Aim of the exercise ▸ Copy out the entire listing below line for line, changing nothing.

Stored records ▸
<<<<
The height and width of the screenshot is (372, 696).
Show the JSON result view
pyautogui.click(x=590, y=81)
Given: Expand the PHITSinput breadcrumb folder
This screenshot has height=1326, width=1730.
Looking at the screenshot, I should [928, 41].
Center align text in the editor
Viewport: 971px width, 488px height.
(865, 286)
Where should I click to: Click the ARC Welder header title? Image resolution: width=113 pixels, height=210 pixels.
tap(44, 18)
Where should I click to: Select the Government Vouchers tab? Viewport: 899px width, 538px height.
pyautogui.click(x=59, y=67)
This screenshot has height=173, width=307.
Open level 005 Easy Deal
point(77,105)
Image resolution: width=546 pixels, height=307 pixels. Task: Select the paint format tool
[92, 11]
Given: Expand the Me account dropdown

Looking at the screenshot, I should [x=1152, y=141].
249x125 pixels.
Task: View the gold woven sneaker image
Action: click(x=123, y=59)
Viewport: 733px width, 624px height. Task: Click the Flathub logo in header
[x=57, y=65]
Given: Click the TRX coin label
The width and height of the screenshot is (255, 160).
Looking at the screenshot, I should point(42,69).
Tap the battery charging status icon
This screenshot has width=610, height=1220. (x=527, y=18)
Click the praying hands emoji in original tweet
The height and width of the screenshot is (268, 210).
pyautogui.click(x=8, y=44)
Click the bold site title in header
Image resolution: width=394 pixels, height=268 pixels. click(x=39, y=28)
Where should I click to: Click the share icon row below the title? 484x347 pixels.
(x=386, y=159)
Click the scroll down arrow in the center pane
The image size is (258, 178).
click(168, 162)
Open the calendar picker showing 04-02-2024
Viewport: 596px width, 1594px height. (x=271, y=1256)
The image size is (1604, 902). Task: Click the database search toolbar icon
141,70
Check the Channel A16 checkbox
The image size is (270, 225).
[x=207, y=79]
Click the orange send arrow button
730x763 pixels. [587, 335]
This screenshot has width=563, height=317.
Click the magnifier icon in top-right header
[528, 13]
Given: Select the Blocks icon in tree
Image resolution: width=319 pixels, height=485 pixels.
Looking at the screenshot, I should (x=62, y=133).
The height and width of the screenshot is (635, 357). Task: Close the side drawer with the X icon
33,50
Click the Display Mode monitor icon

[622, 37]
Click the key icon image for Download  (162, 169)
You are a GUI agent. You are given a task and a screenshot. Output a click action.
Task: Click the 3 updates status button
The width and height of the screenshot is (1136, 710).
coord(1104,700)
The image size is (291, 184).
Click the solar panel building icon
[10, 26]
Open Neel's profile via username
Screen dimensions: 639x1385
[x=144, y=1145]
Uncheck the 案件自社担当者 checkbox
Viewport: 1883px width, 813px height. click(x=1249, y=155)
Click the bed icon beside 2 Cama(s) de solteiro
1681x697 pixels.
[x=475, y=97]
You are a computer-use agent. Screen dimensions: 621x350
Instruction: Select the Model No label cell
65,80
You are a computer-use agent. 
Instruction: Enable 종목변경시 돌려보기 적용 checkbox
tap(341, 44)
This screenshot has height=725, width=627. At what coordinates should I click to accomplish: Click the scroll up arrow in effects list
>>>>
Final result ▸
The height and width of the screenshot is (372, 696).
Show the JSON result view
pyautogui.click(x=590, y=81)
Given: Expand the PHITSinput breadcrumb folder
This screenshot has height=1326, width=1730.
Looking at the screenshot, I should [928, 41].
Center align text in the editor
Viewport: 971px width, 488px height.
(865, 286)
Where should I click to: Click the ARC Welder header title? Image resolution: width=113 pixels, height=210 pixels.
tap(44, 18)
Where should I click to: Select the Government Vouchers tab? Viewport: 899px width, 538px height.
pyautogui.click(x=59, y=67)
This screenshot has height=173, width=307.
Open level 005 Easy Deal
point(77,105)
Image resolution: width=546 pixels, height=307 pixels. Task: Select the paint format tool
[92, 11]
Given: Expand the Me account dropdown

Looking at the screenshot, I should [x=1152, y=141].
249x125 pixels.
Task: View the gold woven sneaker image
Action: click(x=123, y=59)
Viewport: 733px width, 624px height. Task: Click the Flathub logo in header
[x=57, y=65]
Given: Click the TRX coin label
The width and height of the screenshot is (255, 160).
Looking at the screenshot, I should point(42,69).
Tap the battery charging status icon
This screenshot has width=610, height=1220. (x=527, y=18)
Click the praying hands emoji in original tweet
The height and width of the screenshot is (268, 210).
pyautogui.click(x=8, y=44)
Click the bold site title in header
Image resolution: width=394 pixels, height=268 pixels. click(x=39, y=28)
Where should I click to: Click the share icon row below the title? 484x347 pixels.
(x=386, y=159)
Click the scroll down arrow in the center pane
The image size is (258, 178).
click(168, 162)
Open the calendar picker showing 04-02-2024
Viewport: 596px width, 1594px height. (x=271, y=1256)
The image size is (1604, 902). Task: Click the database search toolbar icon
141,70
Check the Channel A16 checkbox
The image size is (270, 225).
[x=207, y=79]
Click the orange send arrow button
730x763 pixels. [587, 335]
This screenshot has width=563, height=317.
Click the magnifier icon in top-right header
[528, 13]
Given: Select the Blocks icon in tree
Image resolution: width=319 pixels, height=485 pixels.
Looking at the screenshot, I should (x=62, y=133).
The height and width of the screenshot is (635, 357). Task: Close the side drawer with the X icon
33,50
Click the Display Mode monitor icon

[622, 37]
Click the key icon image for Download  (162, 169)
You are a GUI agent. You are given a task and a screenshot. Output a click action.
Task: Click the 3 updates status button
The width and height of the screenshot is (1136, 710).
coord(1104,700)
The image size is (291, 184).
Click the solar panel building icon
[10, 26]
Open Neel's profile via username
Screen dimensions: 639x1385
[x=144, y=1145]
Uncheck the 案件自社担当者 checkbox
Viewport: 1883px width, 813px height. click(x=1249, y=155)
Click the bed icon beside 2 Cama(s) de solteiro
1681x697 pixels.
[x=475, y=97]
You are a computer-use agent. Screen dimensions: 621x350
Instruction: Select the Model No label cell
65,80
You are a computer-use agent. 
Instruction: Enable 종목변경시 돌려보기 적용 checkbox
tap(341, 44)
This screenshot has height=725, width=627. At what coordinates should I click to accomplish: Click the scroll up arrow in effects list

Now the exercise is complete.